To say nothing of the fear that, if I fail at something I’ve long thought of, I will no longer have the pleasure of its untapped possibility.

This, I believe, is where bravery comes in. Which is why no one else can tell you how to be brave. Or at least, not exactly. We’re each of us our own little hot mess—different heartbeats and different boundaries and barriers and needs and hopes and sources of faith and fear. In that, I think there is also the distinct possibility that no one either can or needs to do in the world what dreams burn in your heart of hearts. I think that I’d rather try and fail than never try. I’ve thought that for years, so perhaps it is time to live that way more fully.

I like to think that people who have made the first leap, who are living their dream, have a different glow about them than most. I find a common sense of innocent defiance, a subversive joy, in people who are living by their own rules. Simply, they have bowed out of the safe game of easier answers, of tidier lives (or the cruel myth of such thing). It may be scarier out there, in the lives build on dreams and birthed by courage, but I suspect it is a happier place.

I would rather try and fail at everything I dream than live in such a way that shuts out the hope of that encompassing happiness. In the logistics and striving by the light of an idea, this is where I believe grace can be found. A life made seems painted in colors a little richer than a life accepted.

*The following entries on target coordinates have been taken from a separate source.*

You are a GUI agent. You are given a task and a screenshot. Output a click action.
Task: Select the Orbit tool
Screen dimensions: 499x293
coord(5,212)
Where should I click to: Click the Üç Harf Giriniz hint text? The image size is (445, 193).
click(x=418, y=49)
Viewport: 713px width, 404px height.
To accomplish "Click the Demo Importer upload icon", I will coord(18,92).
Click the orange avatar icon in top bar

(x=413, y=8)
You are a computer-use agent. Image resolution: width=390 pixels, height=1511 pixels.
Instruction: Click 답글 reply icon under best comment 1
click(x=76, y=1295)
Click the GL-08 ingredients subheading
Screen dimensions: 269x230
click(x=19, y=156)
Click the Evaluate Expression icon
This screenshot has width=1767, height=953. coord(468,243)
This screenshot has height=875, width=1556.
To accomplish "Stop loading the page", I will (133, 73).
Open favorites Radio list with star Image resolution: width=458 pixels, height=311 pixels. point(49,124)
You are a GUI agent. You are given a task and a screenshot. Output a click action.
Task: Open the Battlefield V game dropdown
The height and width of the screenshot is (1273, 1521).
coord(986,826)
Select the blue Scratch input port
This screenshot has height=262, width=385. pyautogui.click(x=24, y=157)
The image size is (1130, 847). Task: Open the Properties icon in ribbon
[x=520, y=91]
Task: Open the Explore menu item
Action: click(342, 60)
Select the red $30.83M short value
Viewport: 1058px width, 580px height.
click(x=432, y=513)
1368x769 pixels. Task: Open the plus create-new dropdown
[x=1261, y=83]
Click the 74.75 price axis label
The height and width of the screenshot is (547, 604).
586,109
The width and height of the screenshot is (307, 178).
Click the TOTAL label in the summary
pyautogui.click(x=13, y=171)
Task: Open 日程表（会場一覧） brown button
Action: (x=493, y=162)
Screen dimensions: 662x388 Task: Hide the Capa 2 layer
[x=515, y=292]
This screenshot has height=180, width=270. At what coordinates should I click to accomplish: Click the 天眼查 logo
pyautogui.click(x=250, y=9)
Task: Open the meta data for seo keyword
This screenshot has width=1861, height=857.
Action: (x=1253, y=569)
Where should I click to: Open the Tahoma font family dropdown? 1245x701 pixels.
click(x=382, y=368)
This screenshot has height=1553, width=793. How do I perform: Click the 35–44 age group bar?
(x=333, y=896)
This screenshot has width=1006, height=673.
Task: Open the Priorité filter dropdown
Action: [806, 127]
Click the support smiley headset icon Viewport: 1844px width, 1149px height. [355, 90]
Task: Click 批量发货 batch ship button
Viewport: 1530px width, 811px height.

Here is the other thing—I don’t believe we get just one shot, just one dream, just one chance. As a friend used to say in college, helpfully, “just because you make one decision doesn’t mean you can’t make another.” Just because you commit to one dream now, doesn’t mean you can’t have another later down the road, failure or success notwithstanding. It’s not that people make their own luck but rather, in finding the courage to try something once, there is the great comforting well of finding your own resilience, and the resilience of the people around you.

Those who have gone before are waiting to catch you as they can help your landing and the construction of your dreams. If you reach, those in the air with you will hold your hand through the leap. And those watching as you boldly commit to your leap—you are showing what greater ways are possible. 

Laboring thus together for the dreams of our individual hearts—I can think of no better or braver way to live.